[Records for the task — start]
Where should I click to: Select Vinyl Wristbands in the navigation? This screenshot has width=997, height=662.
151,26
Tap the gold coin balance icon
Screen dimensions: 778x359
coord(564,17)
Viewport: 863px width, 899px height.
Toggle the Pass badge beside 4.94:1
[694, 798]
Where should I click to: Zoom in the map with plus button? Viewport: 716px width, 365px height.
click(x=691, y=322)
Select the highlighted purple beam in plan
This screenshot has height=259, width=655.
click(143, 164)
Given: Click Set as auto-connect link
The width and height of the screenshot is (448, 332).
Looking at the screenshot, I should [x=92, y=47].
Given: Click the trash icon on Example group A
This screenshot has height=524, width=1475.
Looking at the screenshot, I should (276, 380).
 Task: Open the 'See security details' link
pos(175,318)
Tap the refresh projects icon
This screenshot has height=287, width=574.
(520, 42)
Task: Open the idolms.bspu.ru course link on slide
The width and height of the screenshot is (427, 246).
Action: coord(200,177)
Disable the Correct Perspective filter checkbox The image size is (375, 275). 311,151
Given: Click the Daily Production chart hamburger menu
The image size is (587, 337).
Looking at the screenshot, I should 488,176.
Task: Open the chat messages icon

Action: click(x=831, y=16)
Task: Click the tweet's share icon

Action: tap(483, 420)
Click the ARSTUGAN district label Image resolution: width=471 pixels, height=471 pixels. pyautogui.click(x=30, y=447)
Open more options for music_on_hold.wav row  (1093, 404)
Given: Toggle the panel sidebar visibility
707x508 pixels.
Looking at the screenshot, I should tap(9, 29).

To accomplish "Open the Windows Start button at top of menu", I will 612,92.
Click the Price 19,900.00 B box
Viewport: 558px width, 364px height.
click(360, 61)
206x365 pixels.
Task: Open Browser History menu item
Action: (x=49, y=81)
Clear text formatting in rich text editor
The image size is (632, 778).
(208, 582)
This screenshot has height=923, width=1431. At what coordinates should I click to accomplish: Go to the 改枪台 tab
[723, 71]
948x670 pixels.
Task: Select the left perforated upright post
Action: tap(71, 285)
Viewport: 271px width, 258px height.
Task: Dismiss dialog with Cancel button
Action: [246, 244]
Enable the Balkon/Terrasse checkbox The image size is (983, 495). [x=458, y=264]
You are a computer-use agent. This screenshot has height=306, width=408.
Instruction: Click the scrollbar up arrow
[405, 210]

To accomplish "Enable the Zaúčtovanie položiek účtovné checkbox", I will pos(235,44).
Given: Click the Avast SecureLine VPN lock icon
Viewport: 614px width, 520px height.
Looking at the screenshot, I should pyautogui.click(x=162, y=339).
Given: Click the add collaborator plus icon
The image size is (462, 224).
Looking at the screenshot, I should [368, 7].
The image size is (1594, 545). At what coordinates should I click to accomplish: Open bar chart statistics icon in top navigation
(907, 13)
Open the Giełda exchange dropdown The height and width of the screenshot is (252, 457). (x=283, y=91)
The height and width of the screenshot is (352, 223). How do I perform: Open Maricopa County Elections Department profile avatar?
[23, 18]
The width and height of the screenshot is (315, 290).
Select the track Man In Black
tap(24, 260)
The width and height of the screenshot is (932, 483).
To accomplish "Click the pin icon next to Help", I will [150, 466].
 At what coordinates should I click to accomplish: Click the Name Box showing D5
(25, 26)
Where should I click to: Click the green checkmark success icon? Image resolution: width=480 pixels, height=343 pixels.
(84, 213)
[Records for the task — finish]
= Prompt =
Print every record exactly, so that each word matches what is written above.

= Answer below =
Where should I click to: Select Vinyl Wristbands in the navigation? This screenshot has width=997, height=662.
151,26
Tap the gold coin balance icon
Screen dimensions: 778x359
coord(564,17)
Viewport: 863px width, 899px height.
Toggle the Pass badge beside 4.94:1
[694, 798]
Where should I click to: Zoom in the map with plus button? Viewport: 716px width, 365px height.
click(x=691, y=322)
Select the highlighted purple beam in plan
This screenshot has height=259, width=655.
click(143, 164)
Given: Click Set as auto-connect link
The width and height of the screenshot is (448, 332).
Looking at the screenshot, I should [x=92, y=47].
Given: Click the trash icon on Example group A
This screenshot has height=524, width=1475.
Looking at the screenshot, I should (276, 380).
 Task: Open the 'See security details' link
pos(175,318)
Tap the refresh projects icon
This screenshot has height=287, width=574.
(520, 42)
Task: Open the idolms.bspu.ru course link on slide
The width and height of the screenshot is (427, 246).
Action: coord(200,177)
Disable the Correct Perspective filter checkbox The image size is (375, 275). 311,151
Given: Click the Daily Production chart hamburger menu
The image size is (587, 337).
Looking at the screenshot, I should 488,176.
Task: Open the chat messages icon

Action: click(x=831, y=16)
Task: Click the tweet's share icon

Action: tap(483, 420)
Click the ARSTUGAN district label Image resolution: width=471 pixels, height=471 pixels. pyautogui.click(x=30, y=447)
Open more options for music_on_hold.wav row  (1093, 404)
Given: Toggle the panel sidebar visibility
707x508 pixels.
Looking at the screenshot, I should tap(9, 29).

To accomplish "Open the Windows Start button at top of menu", I will 612,92.
Click the Price 19,900.00 B box
Viewport: 558px width, 364px height.
click(360, 61)
206x365 pixels.
Task: Open Browser History menu item
Action: (x=49, y=81)
Clear text formatting in rich text editor
The image size is (632, 778).
(208, 582)
This screenshot has height=923, width=1431. At what coordinates should I click to accomplish: Go to the 改枪台 tab
[723, 71]
948x670 pixels.
Task: Select the left perforated upright post
Action: tap(71, 285)
Viewport: 271px width, 258px height.
Task: Dismiss dialog with Cancel button
Action: [246, 244]
Enable the Balkon/Terrasse checkbox The image size is (983, 495). [x=458, y=264]
You are a computer-use agent. This screenshot has height=306, width=408.
Instruction: Click the scrollbar up arrow
[405, 210]

To accomplish "Enable the Zaúčtovanie položiek účtovné checkbox", I will pos(235,44).
Given: Click the Avast SecureLine VPN lock icon
Viewport: 614px width, 520px height.
Looking at the screenshot, I should pyautogui.click(x=162, y=339).
Given: Click the add collaborator plus icon
The image size is (462, 224).
Looking at the screenshot, I should [368, 7].
The image size is (1594, 545). At what coordinates should I click to accomplish: Open bar chart statistics icon in top navigation
(907, 13)
Open the Giełda exchange dropdown The height and width of the screenshot is (252, 457). (x=283, y=91)
The height and width of the screenshot is (352, 223). How do I perform: Open Maricopa County Elections Department profile avatar?
[23, 18]
The width and height of the screenshot is (315, 290).
Select the track Man In Black
tap(24, 260)
The width and height of the screenshot is (932, 483).
To accomplish "Click the pin icon next to Help", I will [150, 466].
 At what coordinates should I click to accomplish: Click the Name Box showing D5
(25, 26)
Where should I click to: Click the green checkmark success icon? Image resolution: width=480 pixels, height=343 pixels.
(84, 213)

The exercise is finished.